Bug 18097

Summary: EXA + Composite causes GLX apps to hang
Product: xorg Reporter: Yang Zhao <yang>
Component: Driver/radeonhdAssignee: Luc Verhaegen <lverhaegen>
Status: RESOLVED FIXED QA Contact: Xorg Project Team <xorg-team>
Severity: normal    
Priority: medium CC: ahabig, karel.podvolecky, sparkybluefang
Version: 7.4 (2008.09)   
Hardware: Other   
OS: All   
Whiteboard:
i915 platform: i915 features:
Attachments:
Description Flags
X logfile, XAA crashing in a very similar way to this EXA bug
none
Log with one stack trace related to this bug
none
screenshot of freeze error
none
backtrace of softlock
none
first attempt to fix
none
Partial EXA changes port from radeon none

Description Yang Zhao 2008-10-16 20:17:49 UTC
Running glxgears under a composite-enabled DE (in my case, Gnome) causes X to hang after a second or two. Screen no longer redraws, load is increased significantly (7~8 on an otherwise idle system) but HW cursor still functions. Not reproducible with just a plain X server.

radeonhd from git master: efaebb70294055f371cd328124b23a343cea6a68

Alex Deucher and I narrowed it down to bad EXA/Composite interaction on IRC. Turning on EXANoComposite seems to work around it.

Neither dmesg nor Xorg.0.log seem to show anything.
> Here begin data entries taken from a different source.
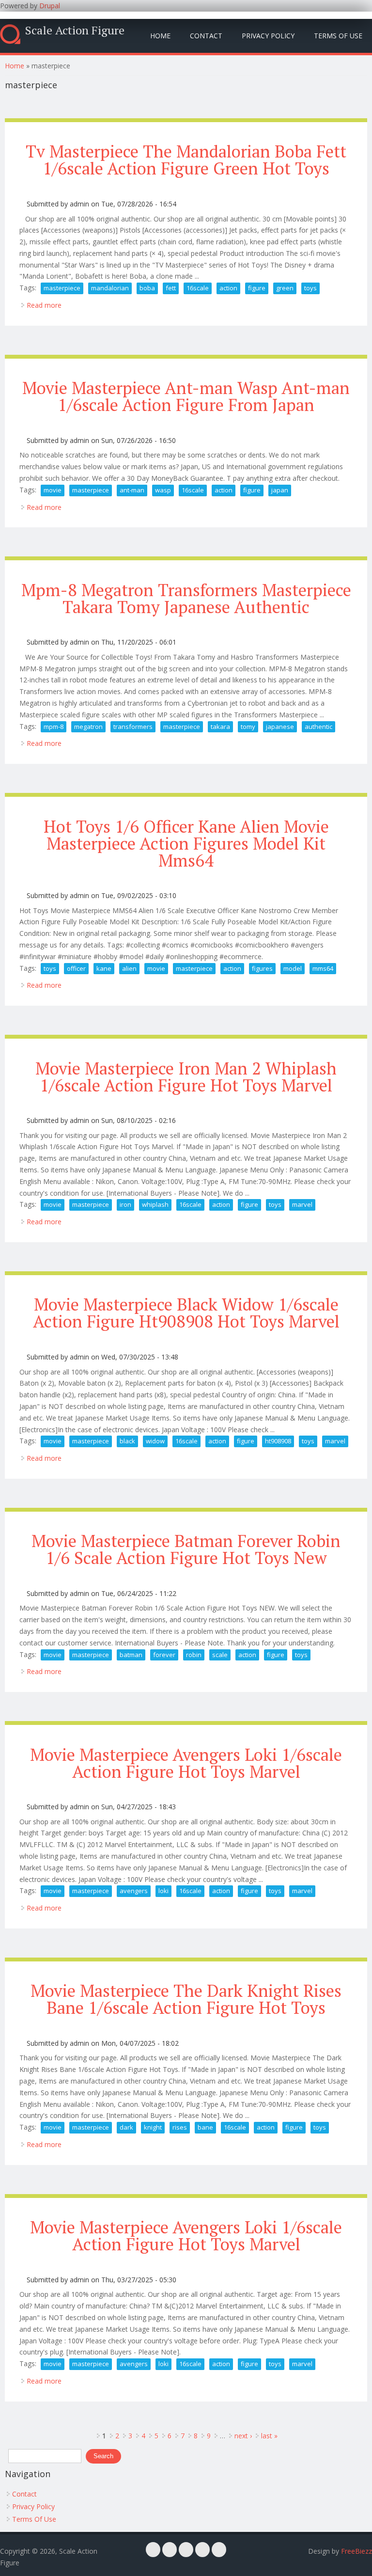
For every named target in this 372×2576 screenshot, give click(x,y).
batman (131, 1654)
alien (129, 968)
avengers (134, 1890)
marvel (302, 1204)
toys (310, 288)
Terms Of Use (338, 35)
I've observed this behaviour before CS branch merge, but only after the GLX app has run for significantly longer, or if I move around the window the app is in. Did not report earlier as I was unsure if it was due to my power management code.

The new CS code seems to expose the bug more consistently and quickly.
Comment 1 Yang Zhao 2008-10-17 07:00:00 UTC
Forgot to mention what the affected hardware is:

ATI Technologies Inc M52 [Mobility Radeon X1300] rev 0, Mem @ 0xd8000000/0, 0xee100000/0, I/O @ 0x00002000/0, BIOS @ 0x????????/131072

xorg-server-1.5.2


rmh3093 on IRC seems to be seeing the same issue on a M56, but unconfirmed.
Comment 2 Steven She 2008-10-17 08:57:33 UTC
I just wanted to confirm that this happens to me too on a M56 with RadeonHD 1.2.2 and 1.2.3. 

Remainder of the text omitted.